CRLF :replace CR,LF by 'err-rep-char'.
EBC :After x2c,do IBM-EBCDIC-->ASCII translation.
SO effect(ShiftOut of Japanese Kanji) continues to next line
except the case SBCS option or rep option is specified.
CP290 :use IBM-CP290(katakana extension) for SBCS conversion.
/CP1027 default table for SBCS conversion is IBM-CP1027(english lowercase letter extension).
KANA-EXT/ :KANA-EXT:CP290
ENG-EXT ENG-EXT:CP1027
i[-m[:{n|max|rep}]]
:Input column. default is TopOfLine. Up to EndOfLine
when m is missing.
n:Output column. default is TopOfLine.
max:Output to the right of longest line.
rep:convert hex digit in the place.
mult :continue hex conversion process even if invalid hex digit
detected.
-Hpre[XXpost]:convert between prefix and postfix.
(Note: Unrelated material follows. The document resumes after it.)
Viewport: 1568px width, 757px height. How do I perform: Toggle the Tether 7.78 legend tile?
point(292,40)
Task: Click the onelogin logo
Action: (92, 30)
XX is delimitter of prefix and postfix.
ex). -H0x' -Hx'xx'
-S[a | d | i | r | m | s | bcs]
a :assume SO on the top of line.
bcs :SBCS mode(no DBCS consideration)
d :delete SO(0x0e)/SI(0x0f) for B2x.
SO/SI is not set for x2B.
i :for x2B, insert SO(0x0e)/SI(0x0f).
r :for x2B;replace adjacent space char by SO/SI
or insert SO/SI if no adjacent space char.
for b2x, replace SO/SI to space.
m :for B2c;effect of SO continues to the next line.
s :same as -Sr, but following spaces are reduced by the expanded length
by SO/SI insertion if those are not single space.
default is replace SO/SI by space for B2x, insert SO/SI for x2B.
xeebc.map defines default for B2M/M2B/B2F/F2B.
err-rep-char:substitution char for conversion error.
Char and HEX notation. for SBCS and DBCS.
ex) xcv f2s "."
xcv m2b "6f" "4040"
xcv b2m "?-"
use with u2s,f2s. default is '?'.
NX :limit the line to be converted to not excluded line.
.lab1/2 :limit the line to be converted to that label range.